Stored records
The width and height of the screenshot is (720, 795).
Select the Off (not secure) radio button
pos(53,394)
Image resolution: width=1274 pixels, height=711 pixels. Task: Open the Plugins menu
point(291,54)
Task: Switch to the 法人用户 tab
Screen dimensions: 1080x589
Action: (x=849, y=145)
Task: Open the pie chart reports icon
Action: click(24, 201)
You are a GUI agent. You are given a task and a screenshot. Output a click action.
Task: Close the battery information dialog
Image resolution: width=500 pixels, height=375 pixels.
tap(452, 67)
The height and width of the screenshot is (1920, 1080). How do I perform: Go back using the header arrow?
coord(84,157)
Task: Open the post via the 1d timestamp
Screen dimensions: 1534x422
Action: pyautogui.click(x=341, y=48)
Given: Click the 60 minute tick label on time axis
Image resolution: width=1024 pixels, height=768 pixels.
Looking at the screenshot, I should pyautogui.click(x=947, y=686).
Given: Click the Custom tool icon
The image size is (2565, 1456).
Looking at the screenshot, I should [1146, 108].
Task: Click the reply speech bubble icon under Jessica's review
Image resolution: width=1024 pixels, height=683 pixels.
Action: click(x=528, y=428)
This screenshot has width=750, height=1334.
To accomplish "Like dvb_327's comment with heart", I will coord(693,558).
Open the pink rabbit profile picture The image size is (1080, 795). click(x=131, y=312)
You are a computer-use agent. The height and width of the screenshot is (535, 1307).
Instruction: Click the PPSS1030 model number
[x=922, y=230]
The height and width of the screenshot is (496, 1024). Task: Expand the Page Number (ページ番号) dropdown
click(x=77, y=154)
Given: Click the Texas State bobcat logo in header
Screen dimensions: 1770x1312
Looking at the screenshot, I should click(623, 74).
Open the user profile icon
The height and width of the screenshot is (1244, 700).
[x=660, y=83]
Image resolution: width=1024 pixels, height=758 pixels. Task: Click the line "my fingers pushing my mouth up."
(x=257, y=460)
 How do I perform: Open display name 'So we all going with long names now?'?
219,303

Goal of the exercise —
In this exercise, the data above is to be printed exactly.

Finished exercise —
The width and height of the screenshot is (720, 795).
Select the Off (not secure) radio button
pos(53,394)
Image resolution: width=1274 pixels, height=711 pixels. Task: Open the Plugins menu
point(291,54)
Task: Switch to the 法人用户 tab
Screen dimensions: 1080x589
Action: (x=849, y=145)
Task: Open the pie chart reports icon
Action: click(24, 201)
You are a GUI agent. You are given a task and a screenshot. Output a click action.
Task: Close the battery information dialog
Image resolution: width=500 pixels, height=375 pixels.
tap(452, 67)
The height and width of the screenshot is (1920, 1080). How do I perform: Go back using the header arrow?
coord(84,157)
Task: Open the post via the 1d timestamp
Screen dimensions: 1534x422
Action: pyautogui.click(x=341, y=48)
Given: Click the 60 minute tick label on time axis
Image resolution: width=1024 pixels, height=768 pixels.
Looking at the screenshot, I should pyautogui.click(x=947, y=686).
Given: Click the Custom tool icon
The image size is (2565, 1456).
Looking at the screenshot, I should [1146, 108].
Task: Click the reply speech bubble icon under Jessica's review
Image resolution: width=1024 pixels, height=683 pixels.
Action: click(x=528, y=428)
This screenshot has width=750, height=1334.
To accomplish "Like dvb_327's comment with heart", I will coord(693,558).
Open the pink rabbit profile picture The image size is (1080, 795). click(x=131, y=312)
You are a computer-use agent. The height and width of the screenshot is (535, 1307).
Instruction: Click the PPSS1030 model number
[x=922, y=230]
The height and width of the screenshot is (496, 1024). Task: Expand the Page Number (ページ番号) dropdown
click(x=77, y=154)
Given: Click the Texas State bobcat logo in header
Screen dimensions: 1770x1312
Looking at the screenshot, I should click(623, 74).
Open the user profile icon
The height and width of the screenshot is (1244, 700).
[x=660, y=83]
Image resolution: width=1024 pixels, height=758 pixels. Task: Click the line "my fingers pushing my mouth up."
(x=257, y=460)
 How do I perform: Open display name 'So we all going with long names now?'?
219,303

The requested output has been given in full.